Customer Rating: Average rating of 2/5Average rating of 2/5Average rating of 2/5Average rating of 2/5Average rating of 2/5
Summary: Dying product
Comment: I find ViaVoice an important tools to save my arthritic fingers. Once trained, its dictation is reasonably accurate (even sorting out most homonyms), and the voice-directed correction (available only in SpeakPad) makes it useable. It learns as you correct it and can easily be taught specialized words in your business vocabulary or proper names.

Direct dictation into applications other than SpeakPad, such as MS Word or Safari, is less successful (interaction with Word's automatic formatting is particularly annoying) and not voice-correctable, so I only dictate to SpeakPad and then Copy&Paste to Word or the Browser. Using ViaVoice to control the Mac is messy, and I think you're better off using the Mac's Speech PrefPane to activate Speakable Items.

I started with ViaVoice Enhanced v2 under OS 9; and I was disappointed v3 for OS X couldn't import my OS9 voice model, meaning I had to train it all over again. Once trained and customized under OSX 10.1, it worked barely adequately on a 500MHz PPC Powerbook. Upgrading to a 1.25MHz eMac and adding a GB of RAM improved performance and recognition significantly, and I was happy with it until, starting with OS X 10.3 it became harder to make it work reliably. I've gotten it to work under 10.4.6, though it requires a bit of TLC (knock on wood.)

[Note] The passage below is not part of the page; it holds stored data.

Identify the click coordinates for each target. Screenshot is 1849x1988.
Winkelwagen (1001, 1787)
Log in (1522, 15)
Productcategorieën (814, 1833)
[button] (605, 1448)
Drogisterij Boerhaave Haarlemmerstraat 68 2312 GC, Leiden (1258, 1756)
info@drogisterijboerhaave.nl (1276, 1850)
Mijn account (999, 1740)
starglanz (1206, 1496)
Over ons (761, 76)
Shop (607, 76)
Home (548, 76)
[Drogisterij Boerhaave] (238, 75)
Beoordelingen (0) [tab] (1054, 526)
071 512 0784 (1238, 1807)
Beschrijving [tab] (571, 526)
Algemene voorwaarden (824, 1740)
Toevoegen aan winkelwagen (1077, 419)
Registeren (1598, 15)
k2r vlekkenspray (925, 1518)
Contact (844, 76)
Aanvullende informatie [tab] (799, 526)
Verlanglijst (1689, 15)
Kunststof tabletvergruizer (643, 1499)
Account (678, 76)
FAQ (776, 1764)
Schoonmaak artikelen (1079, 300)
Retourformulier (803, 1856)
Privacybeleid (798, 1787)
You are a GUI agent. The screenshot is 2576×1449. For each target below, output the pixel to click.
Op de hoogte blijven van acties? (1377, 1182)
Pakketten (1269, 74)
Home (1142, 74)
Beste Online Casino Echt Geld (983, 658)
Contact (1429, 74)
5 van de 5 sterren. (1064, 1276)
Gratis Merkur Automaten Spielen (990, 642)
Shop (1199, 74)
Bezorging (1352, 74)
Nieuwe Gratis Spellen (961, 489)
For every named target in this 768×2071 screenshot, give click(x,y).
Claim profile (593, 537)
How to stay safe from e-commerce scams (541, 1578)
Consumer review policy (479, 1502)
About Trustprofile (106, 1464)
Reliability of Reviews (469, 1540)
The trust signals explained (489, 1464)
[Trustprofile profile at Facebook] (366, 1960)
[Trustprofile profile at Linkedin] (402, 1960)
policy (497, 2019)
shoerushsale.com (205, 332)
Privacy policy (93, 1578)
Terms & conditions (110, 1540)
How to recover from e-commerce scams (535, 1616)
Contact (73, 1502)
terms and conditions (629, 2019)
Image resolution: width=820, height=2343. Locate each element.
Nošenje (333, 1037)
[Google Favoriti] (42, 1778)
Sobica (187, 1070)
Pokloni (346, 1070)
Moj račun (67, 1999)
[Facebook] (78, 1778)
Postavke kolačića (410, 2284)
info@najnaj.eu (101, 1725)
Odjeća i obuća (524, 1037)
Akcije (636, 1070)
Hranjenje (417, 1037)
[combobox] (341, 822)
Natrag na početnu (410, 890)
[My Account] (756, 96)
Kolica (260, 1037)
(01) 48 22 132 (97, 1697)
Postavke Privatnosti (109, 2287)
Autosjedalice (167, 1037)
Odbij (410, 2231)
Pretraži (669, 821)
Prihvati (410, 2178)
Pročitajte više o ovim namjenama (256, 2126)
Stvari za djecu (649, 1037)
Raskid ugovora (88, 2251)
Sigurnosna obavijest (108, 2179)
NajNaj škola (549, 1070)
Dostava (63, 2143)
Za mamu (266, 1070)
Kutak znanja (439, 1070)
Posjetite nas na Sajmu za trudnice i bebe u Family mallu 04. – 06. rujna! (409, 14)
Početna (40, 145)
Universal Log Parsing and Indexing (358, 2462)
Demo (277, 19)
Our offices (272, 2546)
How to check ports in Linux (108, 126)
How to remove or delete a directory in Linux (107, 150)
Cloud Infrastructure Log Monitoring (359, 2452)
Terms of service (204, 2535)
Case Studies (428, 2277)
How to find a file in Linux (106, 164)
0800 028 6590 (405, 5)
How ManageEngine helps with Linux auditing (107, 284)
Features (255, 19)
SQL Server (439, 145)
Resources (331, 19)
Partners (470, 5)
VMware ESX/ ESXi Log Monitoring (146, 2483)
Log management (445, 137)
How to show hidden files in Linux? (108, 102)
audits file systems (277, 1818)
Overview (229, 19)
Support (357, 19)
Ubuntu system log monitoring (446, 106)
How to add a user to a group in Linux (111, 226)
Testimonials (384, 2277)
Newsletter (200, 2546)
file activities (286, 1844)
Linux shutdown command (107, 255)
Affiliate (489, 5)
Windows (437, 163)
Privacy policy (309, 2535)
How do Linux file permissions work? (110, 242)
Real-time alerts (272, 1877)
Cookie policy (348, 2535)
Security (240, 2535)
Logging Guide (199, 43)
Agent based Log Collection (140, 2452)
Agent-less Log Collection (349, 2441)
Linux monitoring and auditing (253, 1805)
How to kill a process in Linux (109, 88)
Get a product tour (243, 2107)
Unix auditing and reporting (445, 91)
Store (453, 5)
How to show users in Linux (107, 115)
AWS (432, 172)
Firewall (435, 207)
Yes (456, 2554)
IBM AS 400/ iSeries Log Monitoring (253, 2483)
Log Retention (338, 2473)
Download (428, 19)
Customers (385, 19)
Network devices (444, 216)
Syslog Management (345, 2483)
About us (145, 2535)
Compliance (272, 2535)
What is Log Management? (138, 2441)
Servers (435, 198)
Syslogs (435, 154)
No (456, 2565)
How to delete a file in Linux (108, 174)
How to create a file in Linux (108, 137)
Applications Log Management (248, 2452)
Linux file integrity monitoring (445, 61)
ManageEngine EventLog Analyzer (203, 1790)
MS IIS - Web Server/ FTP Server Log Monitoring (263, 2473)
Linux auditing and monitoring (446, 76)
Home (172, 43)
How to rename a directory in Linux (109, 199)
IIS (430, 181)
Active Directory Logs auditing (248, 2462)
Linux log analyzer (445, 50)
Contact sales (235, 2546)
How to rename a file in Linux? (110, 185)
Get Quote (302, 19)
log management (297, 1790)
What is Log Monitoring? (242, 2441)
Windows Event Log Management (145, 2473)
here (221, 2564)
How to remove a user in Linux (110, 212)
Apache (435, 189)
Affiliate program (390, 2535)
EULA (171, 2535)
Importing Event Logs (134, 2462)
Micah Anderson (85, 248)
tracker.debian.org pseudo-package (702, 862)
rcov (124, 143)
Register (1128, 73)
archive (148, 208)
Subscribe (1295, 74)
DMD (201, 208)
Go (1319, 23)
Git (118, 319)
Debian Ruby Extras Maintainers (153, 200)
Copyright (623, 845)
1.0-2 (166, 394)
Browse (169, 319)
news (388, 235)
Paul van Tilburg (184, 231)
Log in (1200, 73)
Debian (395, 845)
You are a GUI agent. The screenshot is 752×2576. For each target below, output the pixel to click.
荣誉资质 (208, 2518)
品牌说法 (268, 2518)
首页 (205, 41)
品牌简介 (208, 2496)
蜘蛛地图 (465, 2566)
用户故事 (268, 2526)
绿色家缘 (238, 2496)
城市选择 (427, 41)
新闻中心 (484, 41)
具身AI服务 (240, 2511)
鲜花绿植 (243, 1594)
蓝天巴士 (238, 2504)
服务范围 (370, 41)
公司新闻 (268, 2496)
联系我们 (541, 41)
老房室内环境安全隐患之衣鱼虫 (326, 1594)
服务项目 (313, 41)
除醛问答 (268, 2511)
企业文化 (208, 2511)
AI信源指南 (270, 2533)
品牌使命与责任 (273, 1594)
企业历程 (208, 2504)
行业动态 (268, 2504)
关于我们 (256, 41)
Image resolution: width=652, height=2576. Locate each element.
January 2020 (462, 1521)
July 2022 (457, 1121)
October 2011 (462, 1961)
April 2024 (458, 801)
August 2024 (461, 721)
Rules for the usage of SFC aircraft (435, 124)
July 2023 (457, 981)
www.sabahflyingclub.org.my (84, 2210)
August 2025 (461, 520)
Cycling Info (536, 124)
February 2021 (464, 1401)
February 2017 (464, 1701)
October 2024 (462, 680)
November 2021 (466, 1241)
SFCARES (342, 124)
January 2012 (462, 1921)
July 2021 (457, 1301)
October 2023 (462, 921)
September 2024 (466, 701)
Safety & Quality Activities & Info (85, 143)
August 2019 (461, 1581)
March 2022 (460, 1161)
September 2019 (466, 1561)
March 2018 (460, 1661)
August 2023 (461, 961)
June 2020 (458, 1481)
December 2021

But, I must strongly advise readers not to jump into ViaViace now. IBM sold the product line (including the name "IBM ViaVoice") to Dragon Software, who have dumped it on Nuance. There hasn't been an update since OS X 10.2, and the Nuance website only lists 10.1-10.3 as supported OS. There's no sign ViaVoice for Mac will ever be upgraded; and now, with the arrival of Intel Macs, this is most likely a dead-end product.

I think you'd be better served considering iListen for Mac, or even using an Intel Mac to run both OS X and Windows and use Dragon Naturally Speaking on the latter instead.